(Data extract)
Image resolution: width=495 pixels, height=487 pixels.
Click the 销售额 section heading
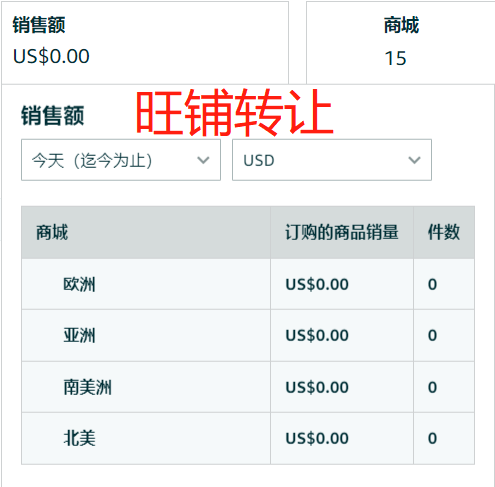point(53,116)
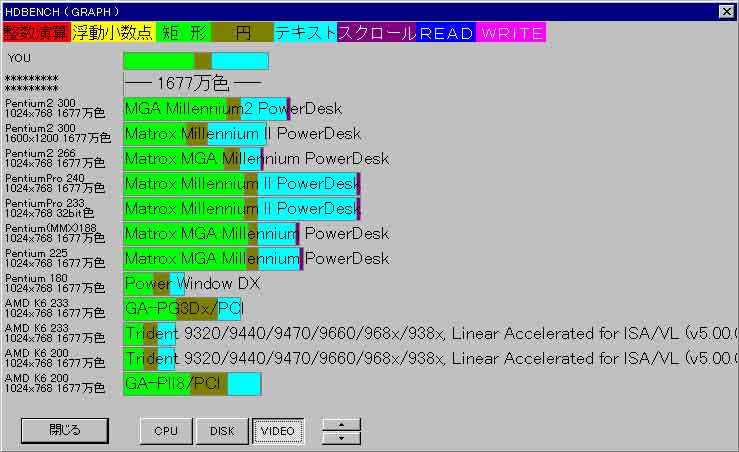The image size is (739, 452).
Task: Close the HDBENCH graph window
Action: (726, 11)
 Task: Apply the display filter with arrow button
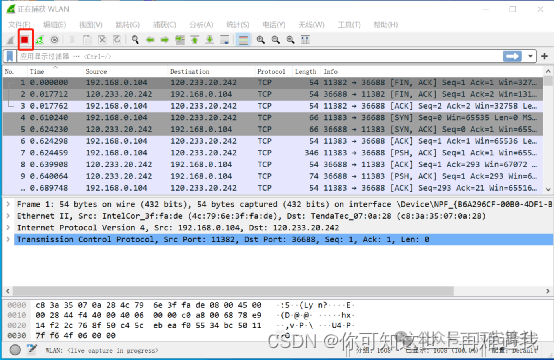[512, 56]
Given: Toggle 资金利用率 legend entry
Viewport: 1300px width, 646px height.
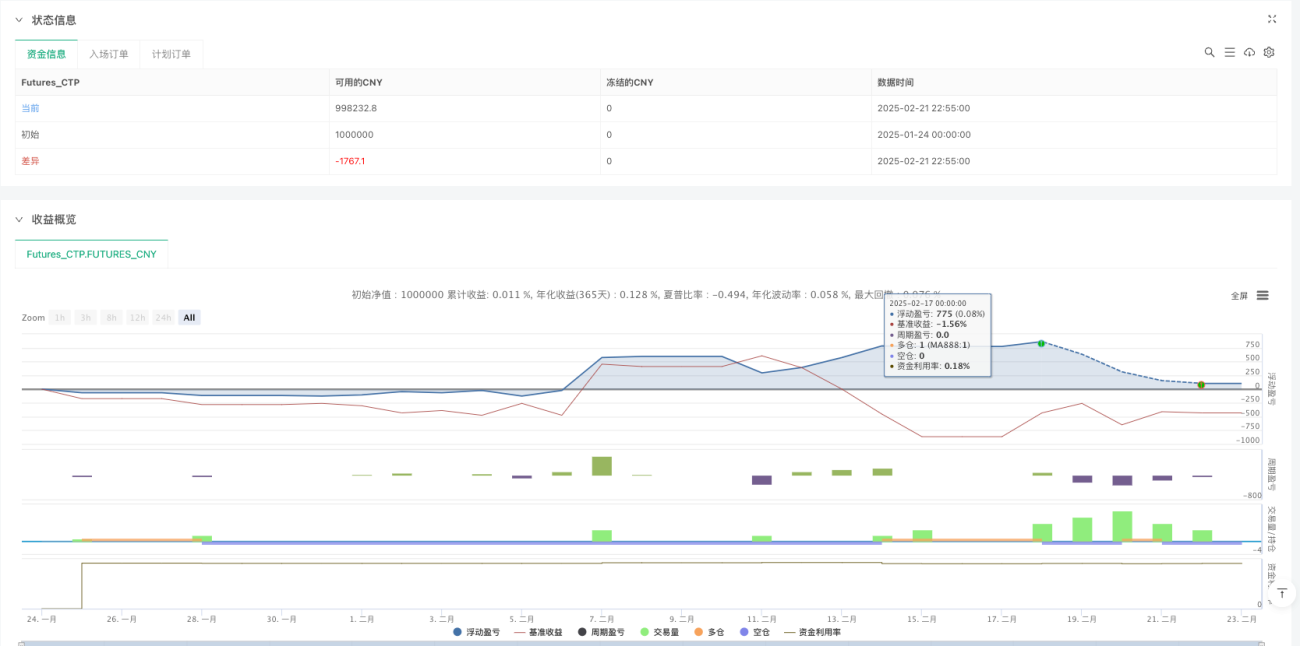Looking at the screenshot, I should pyautogui.click(x=812, y=632).
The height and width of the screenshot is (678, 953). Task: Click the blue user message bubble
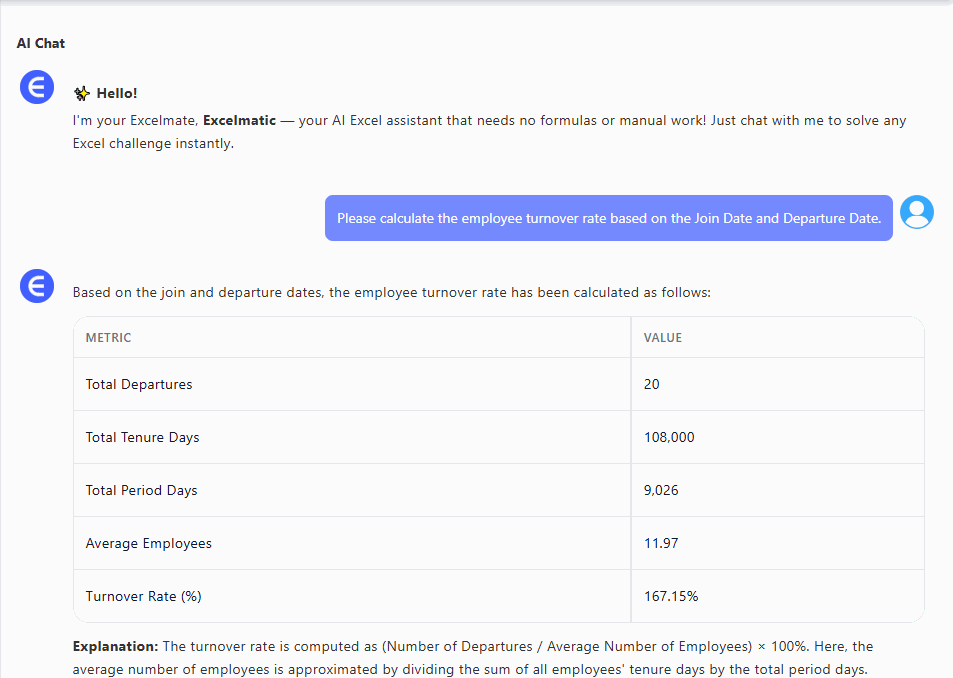[608, 218]
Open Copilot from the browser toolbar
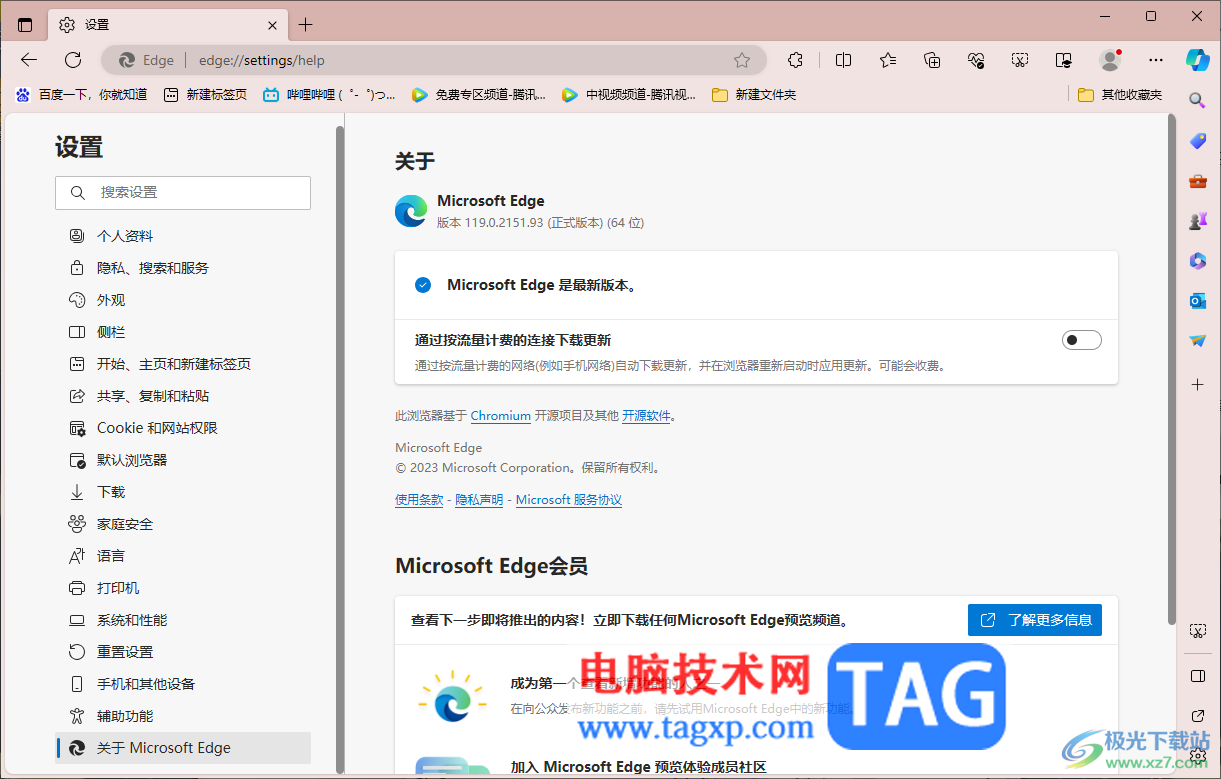The height and width of the screenshot is (779, 1221). point(1197,60)
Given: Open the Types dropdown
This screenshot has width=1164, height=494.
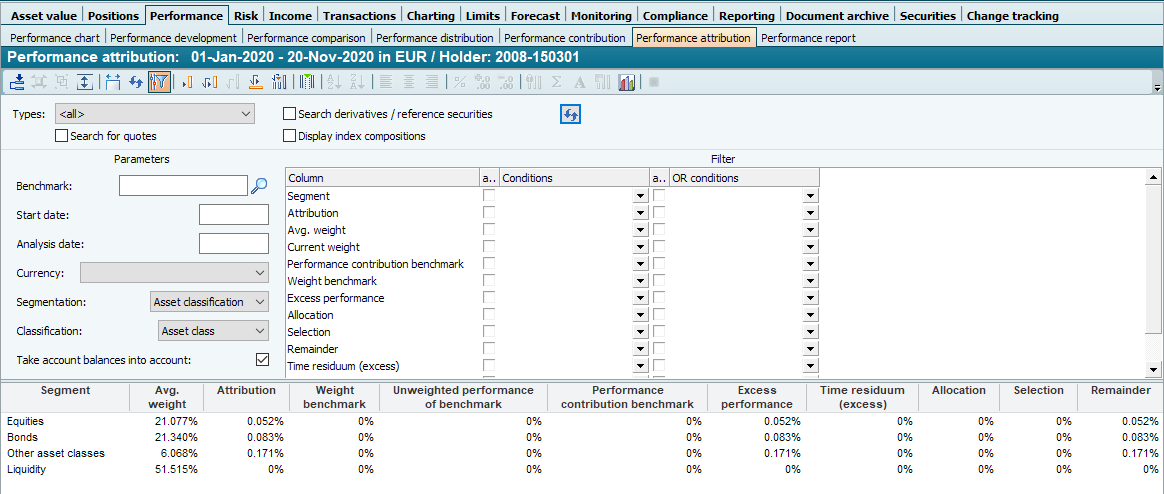Looking at the screenshot, I should point(154,114).
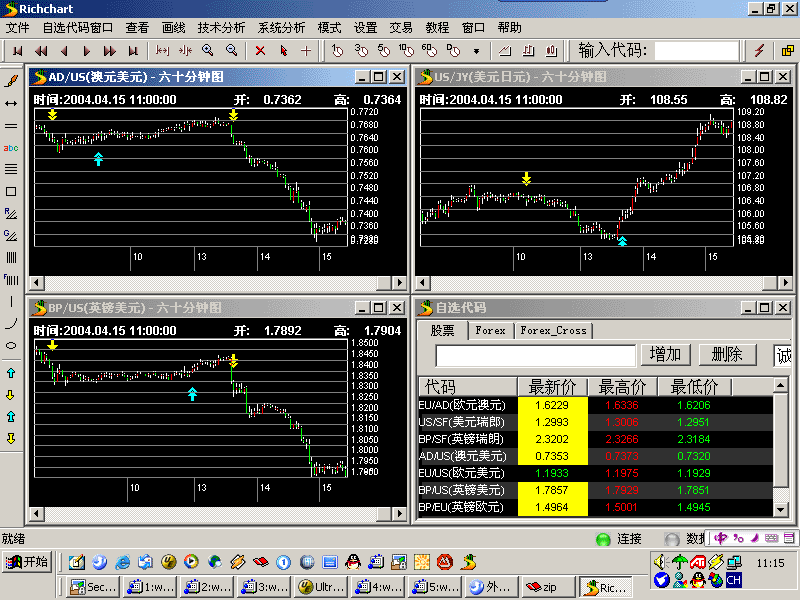Click the zoom out magnifier toolbar icon
800x600 pixels.
pyautogui.click(x=232, y=51)
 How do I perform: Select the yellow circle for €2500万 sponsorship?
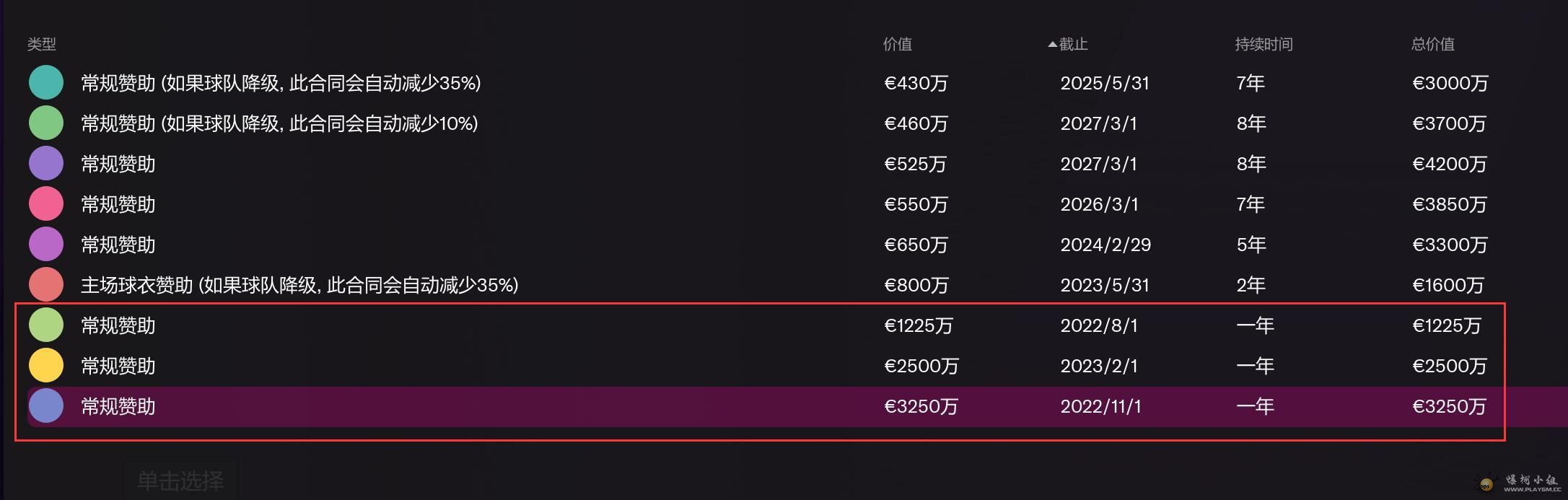46,365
(End Data extract)
Exercise directions
Could the entries above be written out word for word, pictures excluded?

Task output
Image resolution: width=495 pixels, height=487 pixels.
Click the 销售额 section heading
point(53,116)
The image size is (739, 452).
Task: Close the HDBENCH graph window
Action: (726, 11)
 Task: Apply the display filter with arrow button
[512, 56]
Given: Toggle 资金利用率 legend entry
Viewport: 1300px width, 646px height.
Looking at the screenshot, I should pyautogui.click(x=812, y=632).
The height and width of the screenshot is (678, 953). Task: Click the blue user message bubble
[608, 218]
Open Copilot from the browser toolbar
The height and width of the screenshot is (779, 1221). point(1197,60)
Given: Open the Types dropdown
This screenshot has width=1164, height=494.
Looking at the screenshot, I should point(154,114).
Click the zoom out magnifier toolbar icon
800x600 pixels.
pyautogui.click(x=232, y=51)
 How do I perform: Select the yellow circle for €2500万 sponsorship?
46,365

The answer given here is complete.